When police officers arrived at the home of Oregon resident Kirk Alexander, he was in real trouble. And had it not been for quick-thinking staff of his local Domino’s restaurant, things could have been worse – much worse.
Kirk Alexander was, it’s fair to say, a bit of a Domino’s addict. The 48-year-old had a fondness for the fast food chain and was a very loyal customer at his local restaurant.
Indeed, Alexander had been a loyal customer at this particular restaurant since way back in 2009. Since then, he had ordered from the Domino’s online menu almost every single day.
But Alexander wasn’t one of those guys who just always ordered the same thing: he made good use of the menu, opting for anything from pizza and pasta to chicken wings. And he liked his meals delivered.
Neighbors claimed, in fact, that Alexander rarely left his home. A pizza delivery driver, meanwhile, noted that he suffered from health problems, which could explain why he was so reliant on having his food sent to him.
The staff at Alexander’s favorite Domino’s outlet knew him well, in fact, as a quiet and friendly guy. Because he’d been such a loyal customer for such a long time, it seemed the employees had grown quite fond of him.
And because Alexander was such a frequent customer at the Salem restaurant, concern was raised when he stopped placing orders one day in April 2016. Something had to be up.
So the staff decided to investigate: they went back into Alexander’s Domino’s account to find out when he’d last placed an order. What they found was, to say the least, worrying.
“We saw the last order was 11 days ago,” said Sarah Fuller, general manager at Alexander’s local Domino’s, in an interview with KOIN 6 News. “We knew something wasn’t [right], that wasn’t normal at all.”
Fuller, then, decided to act: she sent a delivery driver who was familiar with the route, Tracey Hamblen, over to Alexander’s house to check on him. What he discovered when he arrived caused the team even more concern.
Hamblen could see that the lights in Alexander’s house were on and could hear the TV, but when he knocked on the door no one answered. He even tried calling Alexander, but got no response – the call went straight to voicemail.

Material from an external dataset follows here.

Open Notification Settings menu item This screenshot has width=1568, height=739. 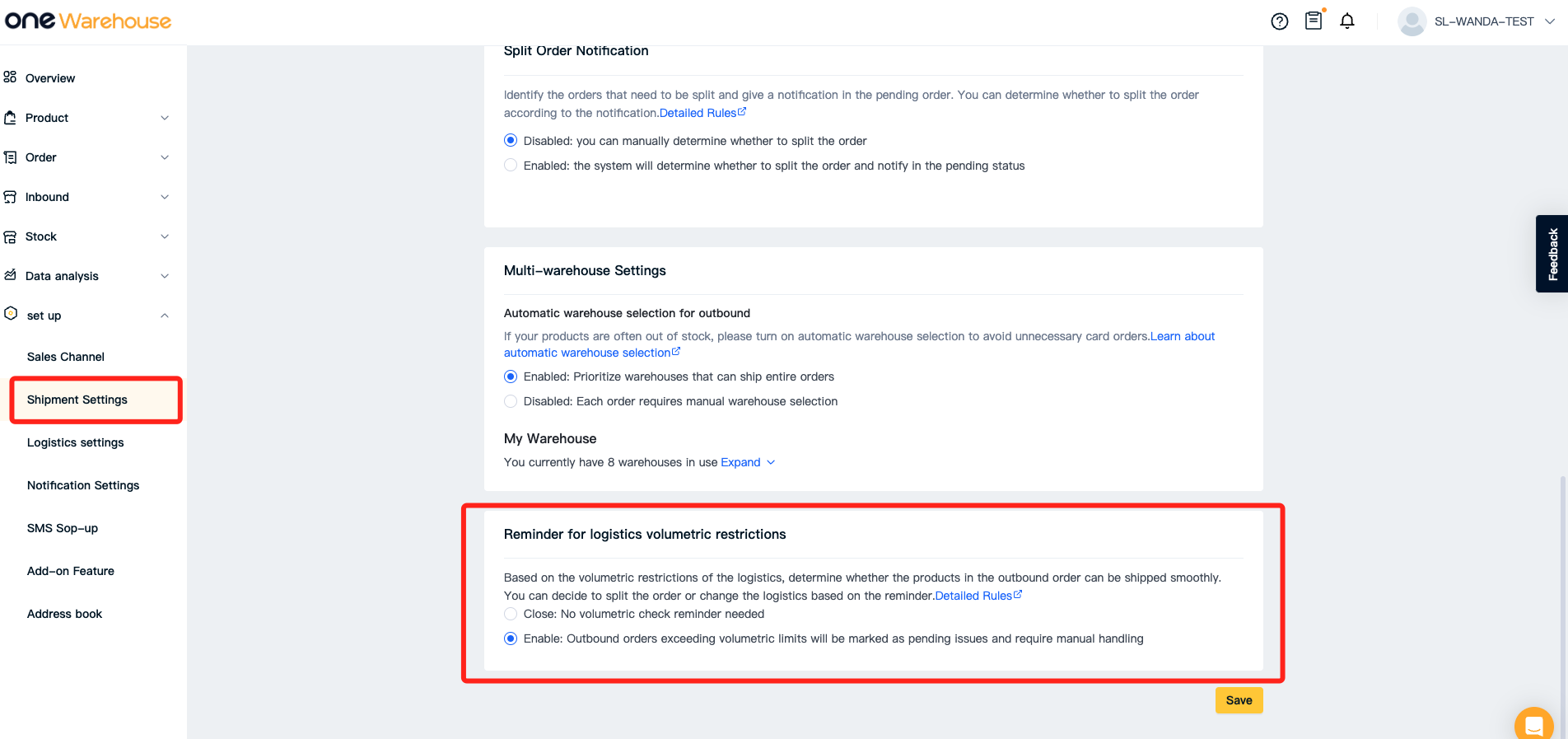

That was when Hamblen got the police involved, as the delivery driver made a 911 call to tell local officers about what he had found. He’d acted quickly, but was it too late?
Deputies from the Marion County Sheriff’s Office duly headed over to Alexander’s home to investigate. When they arrived, though, they could hear a man shouting for help. They went inside and found Alexander in a critical medical condition.
Paramedics on the scene attended to Alexander, who was found on the floor of his house. They thought he might have suffered a stroke, so he was rushed to the hospital.
Fuller went to visit Alexander in the hospital and, although he was unable to talk much, he was able to smile. If the guys from Domino’s hadn’t acted so quickly, however, Alexander may not have made it at all.
The police certainly seem to agree: the Marion County Sheriff’s Office even took to Facebook to publicly thank delivery driver Hamblen. “Thanks to the quick actions of Mr. Hamblen, Mr. Alexander is in stable condition at the Salem Hospital,” the post read.
“[Alexander] orders all the time, so we know him,” Fuller would go on to explain to KOIN 6 News. “I think we were just doing our job, checking in on someone we know who orders a lot. We felt like we needed to do something.”
The amazing story didn’t escape the media’s attention, either. The incredible foresight of the Oregon Domino’s team was picked up on by local TV networks and even it made onto The Washington Post’s website.
Certainly, it seems that Alexander had a very lucky escape. Despite the panic that must have ensued when he was found, as of May 9, the 48-year-old was described as being in fair condition.
It may be considered pretty bad for you – and no nutritionist would suggest eating takeout from a pizza restaurant every night – but, in some strange twist of fate, Alexander’s Domino’s addiction looks as though it might have saved his life.